The man lingers over his lovers ‘dove’ eyes, streaming hair, which he compares to a ‘flock of goats’ her ‘crimson thread’ lips and breasts that are ‘like two fawns’ before making his ‘way to the mount of myrrh.’ He rhapsodises.
‘All of you is beautiful my love; there is no flaw in you.’ The woman reciprocates her lover’s lust with lust. ‘My beloved thrust his hand through the hole,’ she says ‘and my feeling were stirred for him. I arose to open for my beloved.’
This celebration of carnality and lust, which conservative Christians vehemently condemns today is from-- the Bible.
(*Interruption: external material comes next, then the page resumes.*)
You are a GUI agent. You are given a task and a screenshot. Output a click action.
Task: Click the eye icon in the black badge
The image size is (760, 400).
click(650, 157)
It’s a poem from the Song of Solomon.
There are passages like this in the Bible that celebrates unmarried sex, sex for its own sake and not just for procreation, as the church insists.
In fact, sex for pleasure was a social reality in the Biblical world. The Bible never stops a man from having sex with a prostitute or for that matter, women from having sex with a married man. The story of Onan goes on to tell how his father Judah had sex with his daughter-in-law dressed up as a prostitute.
Neither was sex condemned by Jesus. He never said anything directly on it. Jesus also had close relations with numerous women, including Mary Magdalene, an adulterous woman (even speculated to be his wife by some scholars), and had a remarkably tolerant and non-judgemental attitude towards women.
According to the gospel of Luke, Jesus had 72 disciples, including several women, who travelled with him from town to town. The gospels even narrate an incident were Jesus stalls the execution of a woman condemned for adultery by telling an angry mob that only people without sins should ‘throw the first stone.’
So yes, there is 'truth in the Bible,' but for that one should read and understand the Bible in context, not cherry-pick quotes.